EgoAgent: A Joint Predictive Agent Model in Egocentric Worlds

Project Page (coming soon) | Paper

Setup

This project builds upon InternLM, an open-source training framework for Large Language Models. Please follow its installation instructions for setting up the environment and dependencies. For convenience, we provide the key setup commands below:

git clone [email protected]:InternLM/InternLM.git --recurse-submodules

conda create --name internlm-env python=3.10 -y
conda activate internlm-env
cd internlm
pip install -r requirements/torch.txt 
pip install -r requirements/runtime.txt

FlashAttention is required for optimized training. Install it using the following steps:

cd ./third_party/flash-attention
python setup.py install
cd ./csrc
cd fused_dense_lib && pip install -v .
cd ../xentropy && pip install -v .
cd ../rotary && pip install -v .
cd ../layer_norm && pip install -v .
cd ../../../../

In addition to the InternLM setup, this project includes extra dependencies. Some of these are required for evaluation experiments (e.g., in the TriFinger simulator), but they are not necessary if you only plan to train the model. You can check and select the necessary packages from our full environment list in requirements/full_env.txt and install them using:

pip install -r requirements/full_env.txt

Data Preparation

Download

We use two egocentric datasets, WalkingTours and Ego-Exo4D, to train EgoAgent.

For the WalkingTours Dataset, please follow the instructions from DoRA ICLR24 and visit WalkingTours Dataset to download videos and blur out faces within. Please put the downloaded mp4 videos at data/WTour.

For the Ego-Exo4D dataset, please follow the instructions from Ego-Exo4D Data and Ego-Exo4D Document to sign Ego-Exo4D licenses and download dataset (remember to do the aws configuration).

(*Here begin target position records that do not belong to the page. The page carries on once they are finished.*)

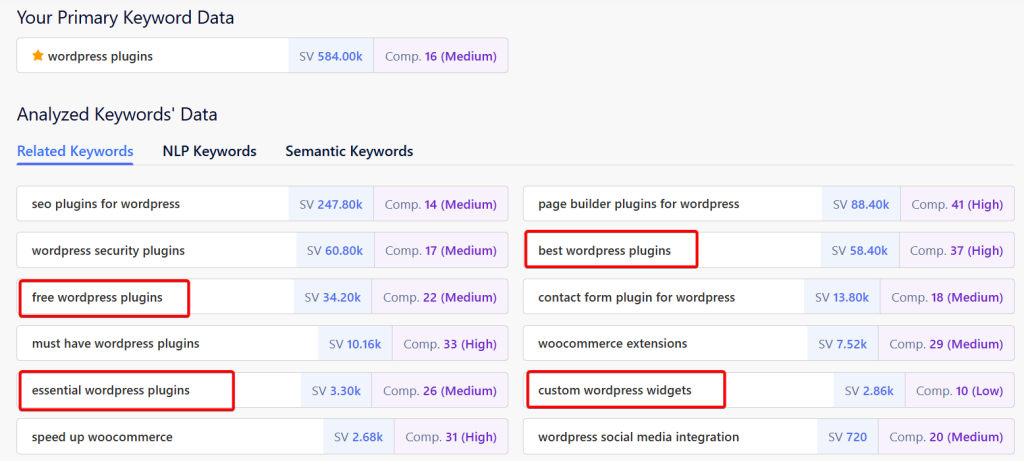Choose 'best wordpress plugins' keyword
The image size is (1024, 461).
pos(604,250)
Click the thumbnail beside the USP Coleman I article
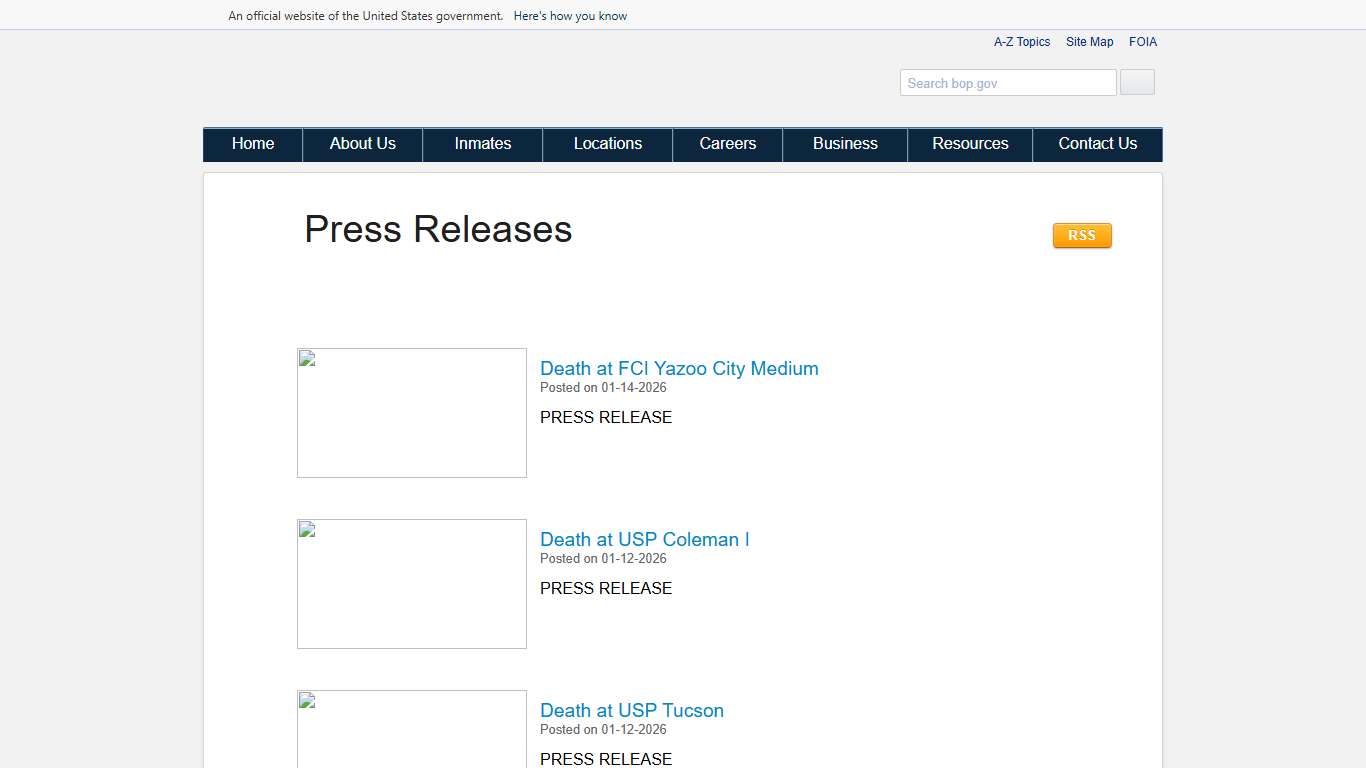The height and width of the screenshot is (768, 1366). pyautogui.click(x=411, y=583)
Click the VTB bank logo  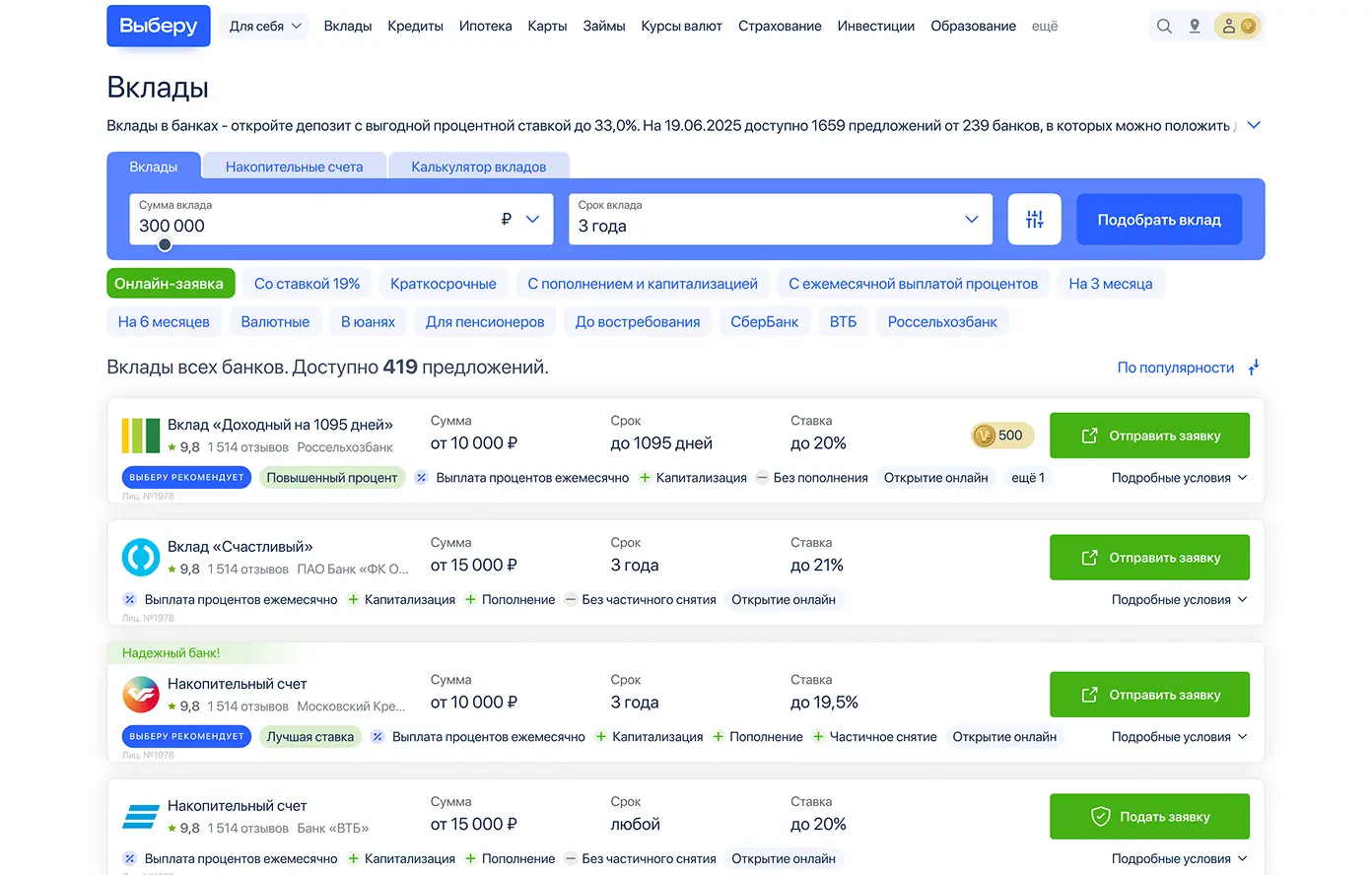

egoexo -o data/egoexo4d --parts annotations metadata
egoexo -o data/egoexo4d/egoexo4d_v1 --parts take_vrs --release v1
egoexo -o data/egoexo4d/egoexo4d_v2 --parts take_vrs --release v2

Note: (1) "annotations" part contains 3D motion labels estimated from exocentric views, "takes" part contains frame-aligned mp4 videos of egocentric and exocentric views, we only need egocentric videos, "take_vrs" part is also needed since it contains the camera parameters for video undistortion and motion translation. (2) Ego-Exo4D V2 includes more video hours and exocentric labels than V1, please see Ego-Exo4D Change Log for more details.

Preprocess

Extract WTour images

Install ffmpeg and run the following example command to extract video frames and save as images. You can modify the video path to process different videos.

cd data/wtour
mkdir Walking_Tour_Wildlife
ffmpeg -i "Walking_Tour_Wildlife.mp4" "Walking_Tour_Wildlife/frame_%07d.jpg"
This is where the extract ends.